Pork Tenderloin with Orange Compote

Pork tenderloin can be a tricky cut to cook. I find that sometimes I can have a well done outside and a rare inside or I can end up with a dry piece of meat, both of which are undesirable.

This recipe, I think, provides a foolproof way to cook pork tenderloin. Because it cooks in liquid, the meat stays succulent, even if you cook it past 145°. I didn’t have a dutch oven, so I cooked it in a large skillet. Also, don’t let the time deter you. It does take awhile, so this may not be a weeknight go-to, but the hands-on time is rather small.

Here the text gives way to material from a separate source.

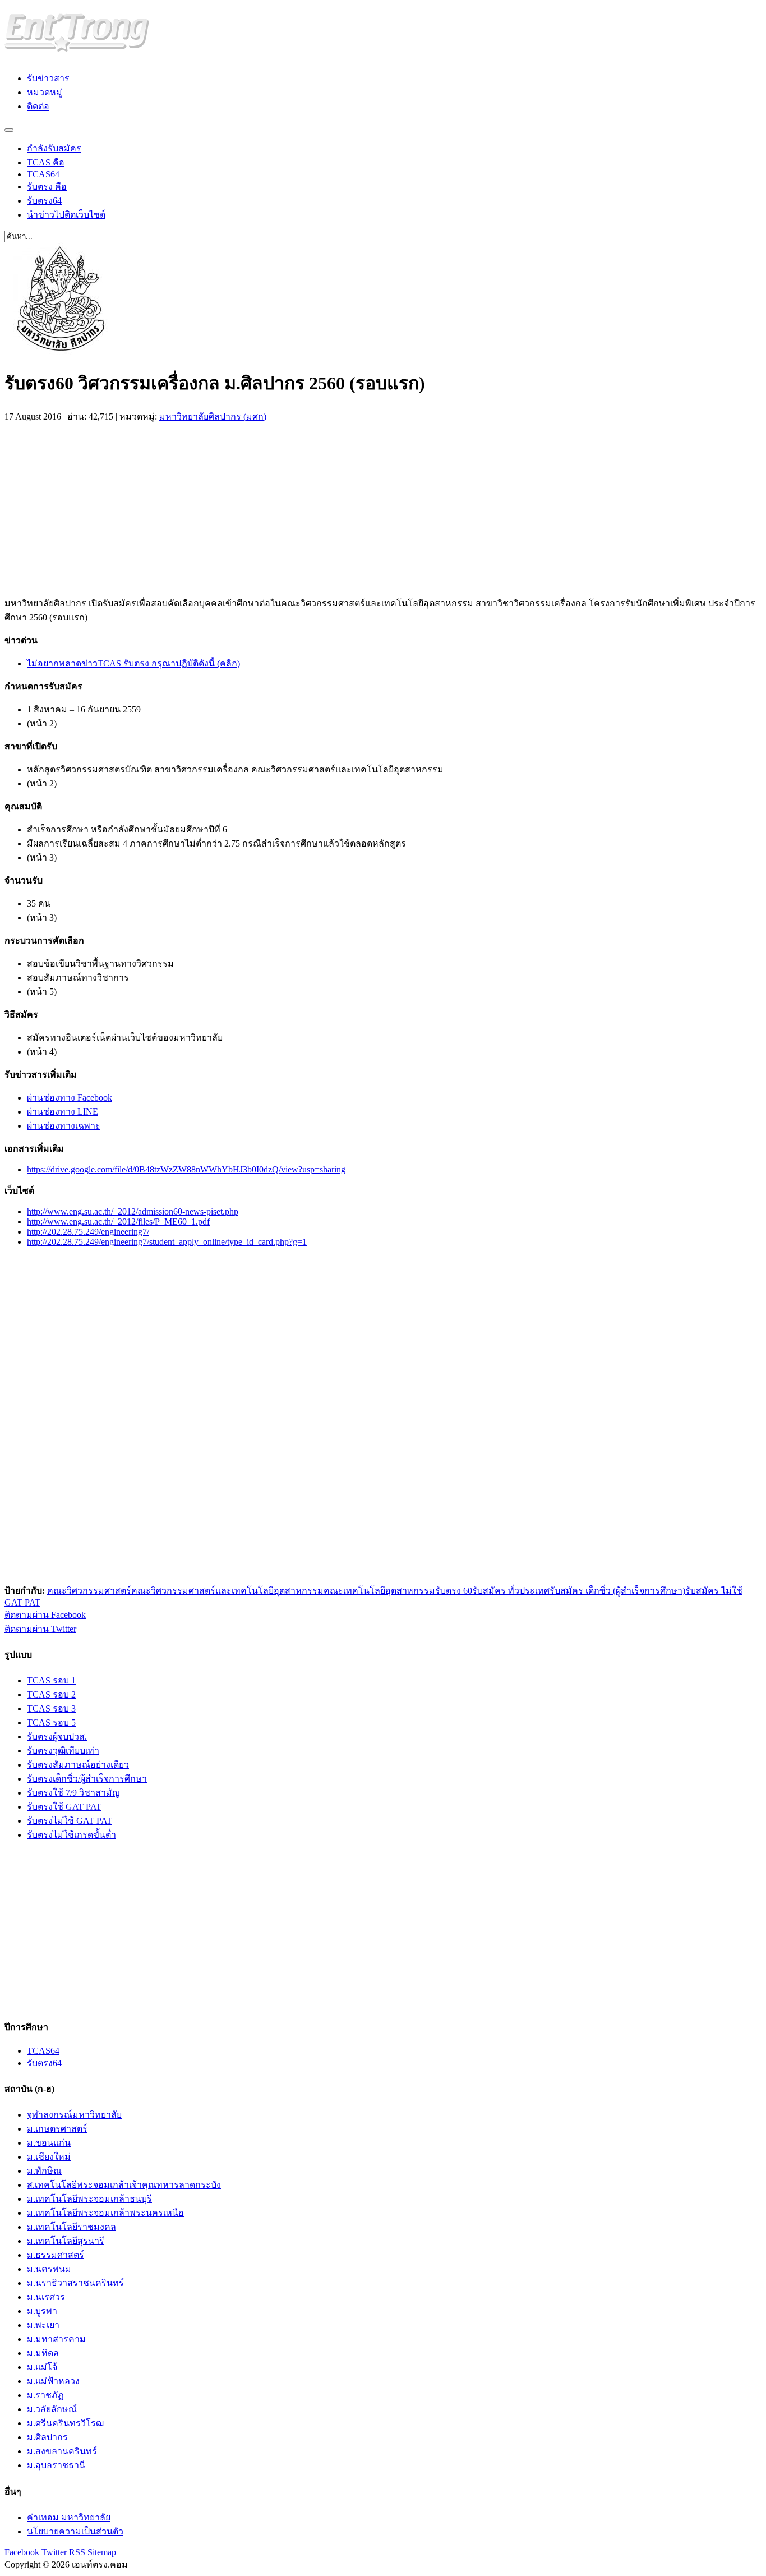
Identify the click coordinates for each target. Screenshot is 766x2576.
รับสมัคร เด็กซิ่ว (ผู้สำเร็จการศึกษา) (617, 1590)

Pork Tenderloin with Orange Compote

From Cooking Light, September 2011

Total Time: 2 Hours and 21 Minutes

Serves: 4


  • 1 (1-pound) pork tenderloin, trimmed (I used 1.5 pounds and think it worked out better.)
  • 4 teaspoons extra-virgin olive oil, divided
  • ¾ teaspoon kosher salt, divided
  • ½ teaspoon freshly ground black pepper, divided
  • ¼ teaspoon ground cumin (Hi Mom! Just skip this spice)
  • ¼ teaspoon ground red pepper
  • 1 ½ cups thinly sliced onion
  • ½ teaspoon grated orange rind
  • ½ cup fresh orange juice
  • 2 tablespoons dried currants (Raisins work too)
  • 2 tablespoons sherry vinegar
  • 1 teaspoon sugar
  • 1 cup fat-free, lower-sodium chicken broth
  • ¼ cup dry white wine


  1. Slice pork lengthwise, cutting to, but not through, other side. Open halves. Place pork between sheets of plastic wrap; pound to ¼ inch.
  2. Combine 1 teaspoon olive oil, ¼ teaspoon salt, ¼ teaspoon black pepper, cumin, and red pepper in a small bowl. Brush pork with mixture. Cover and refrigerate for 1hour.
  3. Heat remaining 1 tablespoon oil in a large skillet over medium-low heat. Add onion; cook 20 minutes or until golden brown, stirring occasionally. Add ½ teaspoon salt, ¼ teaspoon black pepper, rind, and next 4 ingredients (through sugar); bring to a boil. Cook 14 minutes or until liquid almost evaporates, stirring occasionally. Cool slightly.
  4. Spread onion mixture over pork; leave l/2-inch border. Roll, starting with long side. Secure pork with wooden picks. (I just kinda pressed the edge into the roll and it stayed. It gave me a looser spiral, but if you’re not picky, you can save your toothpicks.)
  5. Combine broth and wine in a large Dutch oven; bring to a boil. Add tenderloin; cover, reduce heat, and simmer 15 minutes or until a thermometer registers 145°. Remove pork from pan; keep warm. Bring cooking liquid to a boil; cook 8 minutes or until reduced to ½ cup. Strain cooking liquid through a sieve into a bowl; discard solids. Remove and discard wooden picks from pork; slice crosswise.